Sunday, January 8, 2006


magic mushroom  puzzle

Notice that I did not say "super-cuteness!!" because I just noticed that I've had an exclamation point on every entry for a month. Yeesh! Anyway, this is a wooden puzzle, called "Magic Mushroom" that we got Emily for her birthday (her first wooden puzzle, and she loves it. Well, she loves taking the pieces out, anyway). I spotted it on moolka.com, and fell in love with it and its companion puzzle "Magic Tree" right away. I was happy to see that there was a design credit on the packaging, because I love the art. It's by Nadia Berkane, who I can't find much info on, other than some listings on amazon.fr which appear to be a totally different style (or by a different Nadia Berkane?) and a site with baby items illustrated by this Nadia Berkane which are adorable. I want them all!

Does anyone else know anything about this artist? I love her work and would love to find more stuff by her. That, you know, is actually available for purchase to us Americans, that is...

Thursday, January 5, 2006

leaf pie!


This is one of my all-time favorite treats, leaf pie. I first had it at the Takashimaya Tea Box many years ago, and since I don't come across it often, it's one of my most longed-for treats. My favorite leaf pie of all time is the one on this page, which is the one I had at Takashimaya. But these were pretty good - "Chef Tool" brand, bought from the big Xmas gift display at Mitsuwa. And, half of them were chocolate! That was a new one on me. I think I'm going to be sticking with the classic version though. More leaf pie photos here.
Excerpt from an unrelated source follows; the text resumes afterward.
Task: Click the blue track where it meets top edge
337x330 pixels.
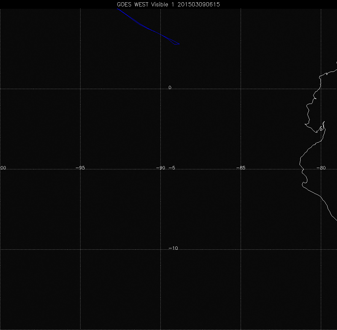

Wednesday, January 4, 2006

Miyazaki goodness!

Timely news: the huge tribute to Ghibli studios going on at TMC this month to celebrate Hayao Miyazaki's 60th birthday starts tomorrow! Every Thursday, a set of films will be shown in both their official (Disney) English dub, and in the original (subtitled) versions. Of special note are the films that haven't been released here yet: My Neighbor Totoro, Whisper of the Heart and Only Yesterday. (Totoro and Whisper of the Heart are scheduled for a March release, and my guess would be that Only Yesterday comes out in the fall.)
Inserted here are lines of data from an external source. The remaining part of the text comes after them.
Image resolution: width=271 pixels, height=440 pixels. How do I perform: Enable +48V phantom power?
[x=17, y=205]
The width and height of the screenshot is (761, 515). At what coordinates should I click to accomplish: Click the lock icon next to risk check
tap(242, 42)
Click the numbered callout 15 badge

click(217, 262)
But even bigger news - if you are a Miyazaki/Ghibli fan you probably know all about the amazing Studio Ghibli museum in Mitaka, Japan. But did you know that they worked on an exhibit that is currently touring children's museums here in the US? The exhibit Jump to Japan (now in St. Paul) includes lots of Totoro goodness, including a Catbus kids can play in, statues and more (and, unlike the official museum, photo-taking is allowed), along with loads of other neat non-Miyazaki stuff and hands-on activies. Kids (and parents) can try out a tea ceremony, go to a "manga store", try their hand at drawing manga and doing animation, and lots more. It's touring through mid-2008 (we are planning to take Emily after her 2nd birthday!) and is a must-see. It's part of "Go East", a whole group of exhibits exploring various Asian cultures, most of which unfortunately won't be coming to a museum we can get to. Check out the tour schedule for all 7 exhibits here (pdf file!)
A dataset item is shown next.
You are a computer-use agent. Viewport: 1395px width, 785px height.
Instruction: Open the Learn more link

Some extra Miyazaki goodness from flickr: totoro cupcakes! a totoro monument (?!) totoro+baby=unbearably cute. totoro bread (I couldn't eat it!)

Monday, January 2, 2006

Happy New Year!

Wow, that month went by fast. Things got busy, (more than a bit stressful) and most of all - our internet connection has been a royal pain, we've barely been able to get online in ages. (Looks like it's partly fixed, when I finish the job we're currently on I'll try and suss out the rest of the problem.)

Also coming once this job is turned in: my tie one on entries, cutie cupcakes made for Emily's birthday (no, she didn't eat any!), Miyazaki goodness and more! Also trying to fix a bunch of techy things, like set up a Technorati Profile for me and one for Evan. Anyway, hope your holidays were great and your new year even better. See you soon!